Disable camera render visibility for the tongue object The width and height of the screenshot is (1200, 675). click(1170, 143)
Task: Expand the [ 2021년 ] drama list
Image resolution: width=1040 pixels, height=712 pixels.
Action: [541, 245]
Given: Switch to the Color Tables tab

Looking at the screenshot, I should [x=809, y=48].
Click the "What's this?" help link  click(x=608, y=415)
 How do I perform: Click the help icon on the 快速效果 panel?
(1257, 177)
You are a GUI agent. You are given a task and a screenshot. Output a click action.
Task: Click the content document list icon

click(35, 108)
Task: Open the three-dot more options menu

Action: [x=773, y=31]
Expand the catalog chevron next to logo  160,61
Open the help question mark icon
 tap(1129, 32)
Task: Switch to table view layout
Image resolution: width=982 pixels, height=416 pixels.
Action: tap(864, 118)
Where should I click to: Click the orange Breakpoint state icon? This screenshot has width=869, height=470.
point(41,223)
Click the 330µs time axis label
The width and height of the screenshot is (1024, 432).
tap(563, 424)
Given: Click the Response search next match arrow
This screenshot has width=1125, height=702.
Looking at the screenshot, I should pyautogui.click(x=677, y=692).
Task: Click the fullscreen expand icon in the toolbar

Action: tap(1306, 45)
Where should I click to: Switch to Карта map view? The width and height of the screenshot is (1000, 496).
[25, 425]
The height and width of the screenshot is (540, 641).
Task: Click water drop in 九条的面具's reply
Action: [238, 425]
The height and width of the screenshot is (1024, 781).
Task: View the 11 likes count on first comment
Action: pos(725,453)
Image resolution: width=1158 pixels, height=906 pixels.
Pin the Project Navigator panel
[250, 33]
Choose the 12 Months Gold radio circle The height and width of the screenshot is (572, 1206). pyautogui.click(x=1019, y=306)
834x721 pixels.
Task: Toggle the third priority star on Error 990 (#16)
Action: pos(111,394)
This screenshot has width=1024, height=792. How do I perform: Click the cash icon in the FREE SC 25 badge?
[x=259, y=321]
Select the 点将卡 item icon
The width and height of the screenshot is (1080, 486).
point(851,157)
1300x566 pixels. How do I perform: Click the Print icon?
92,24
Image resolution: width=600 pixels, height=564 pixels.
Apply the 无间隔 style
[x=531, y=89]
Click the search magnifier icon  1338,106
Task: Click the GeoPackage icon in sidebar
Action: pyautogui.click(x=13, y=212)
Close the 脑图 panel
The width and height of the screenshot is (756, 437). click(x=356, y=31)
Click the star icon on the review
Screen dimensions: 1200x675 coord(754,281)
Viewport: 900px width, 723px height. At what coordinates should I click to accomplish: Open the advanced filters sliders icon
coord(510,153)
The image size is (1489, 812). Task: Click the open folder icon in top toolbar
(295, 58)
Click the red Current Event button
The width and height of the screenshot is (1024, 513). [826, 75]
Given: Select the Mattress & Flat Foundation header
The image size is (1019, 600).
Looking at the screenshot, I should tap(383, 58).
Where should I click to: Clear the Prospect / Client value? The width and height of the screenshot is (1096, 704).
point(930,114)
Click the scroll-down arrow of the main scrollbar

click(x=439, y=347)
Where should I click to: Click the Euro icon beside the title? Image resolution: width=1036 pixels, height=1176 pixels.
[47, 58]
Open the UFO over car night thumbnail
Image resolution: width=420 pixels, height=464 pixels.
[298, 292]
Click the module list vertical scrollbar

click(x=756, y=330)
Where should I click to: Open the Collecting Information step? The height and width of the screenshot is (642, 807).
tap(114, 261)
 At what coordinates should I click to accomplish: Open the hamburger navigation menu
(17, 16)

□ □ □

Please state how many lines in the material above include the word "next". Nothing but the number is wanted.

Output for this task: 2